A few of the major changes I made and why I made them:

  • Removed "understanding social norms as they relate to interpersonal interactions - why do we interact the way we do?" from the on-topic section. In practice we rarely get questions about the social norms that underlie interpersonal interactions, yet this line seems to actively encourage "Why did he do that" type questions. Since the on-topic variant of this type of question overlaps with the one on theories and concepts, I think we can do without mentioning this category.
  • I've reworded a lot of the bullet points about what's on and off-topic, in the hopes of making things both shorter and clearer. I found that specifically for the off-topic parts, there was often an explanation of what to do instead. This should either be under on-topic or not in there at all to hopefully avoid giving the impression some of the off-topic stuff is still okay. I've also just put 'questions about disputes between users on SE' under off-topic instead of in a different section. It's off-topic, after all.
  • In the same way, I reworded large parts of the section about making questions as specific as possible. I tried to make it clearer that most of this is necessary information, and rephrased it so the wording doesn't seem to suggest including those things is optional. The "How to write a good question" FAQ should probably be rewritten so that each point here can be linked to 1 entry in that FAQ (we can link the bolded sections) where people can click through and see more information. OR we could scratch the whole section and just put a warning in: Don't try to ask these types of questions without including everything mentioned in the linked checklist. This would be more like stackoverflows help/on-topic.
  • I have removed the 'Questions should focus on the interpersonal interaction' disclaimer. While it is a nice disclaimer, I don't think a very new user will have much benefit from it. It does not give any real guidance about what types of questions are on- or off-topic, and with the citation expectations, hnq removal and comment-only locks now in place, I feel we have better tools to moderate this kind of behavior than a fuzzy warning in the help center. And with the amounts of traffic we have these days, I don't see this becoming a huge problem again soon. We can edit it back in if things change or if we see a rise in this behavior when the disclaimer is gone.

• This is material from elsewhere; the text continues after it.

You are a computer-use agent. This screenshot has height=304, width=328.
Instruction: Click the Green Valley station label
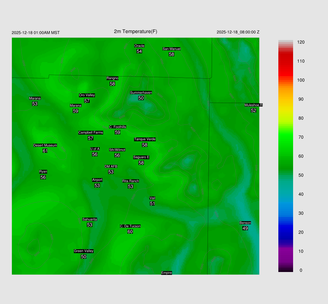point(84,251)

Interpersonal Skills Stack Exchange is a question & answer site for people looking to better understand or improve their interpersonal skills: the behaviours that are used to interact with other people in an attempt to achieve certain goals. As such, the following are welcome on this site:

  • Questions focusing on using and improving your own interpersonal skills, in an attempt to resolve specific problems or prevent problems from occurring when having specific interactions with people. A list of what to include can be found below.
  • Questions about the written and unwritten - but well-established and expected - rules or conventions of behavior in a specific setting (also called etiquette).
  • Questions focusing on understanding theories and concepts commonly associated with interpersonal skills. - What is [theory/concept] or How do I use [theory/concept] to achieve [goal]?

Questions must be specific enough to be answered

Because interpersonal interactions are very complex, we require that questions be specific - and preferably that they relate to a situation you are actually in. Please include at least the following information (anonymizing as necessary):

  • Who is involved and their relationship to you - how you interact with a spouse vs coworker vs employee is vastly different.
  • A clear goal. This may include solving an immediate issue (apologizing, convincing, remaining polite) but also more long-term goals such as improving a relationship, having feelings acknowledged or spending less time on issues. If any of your goals might conflict, please prioritize or rank them.
  • What you've already tried or considered trying during the interaction you're asking about to reach the goals you have.
  • What effects you've noticed or think might occur as a consequence of your behaviour during the interaction you're asking about: What response have you gotten so far that made you not reach your goal yet?
  • Cultural context. Culture may include your geographic location and/or the type of setting (e.g. a specific workplace or social group).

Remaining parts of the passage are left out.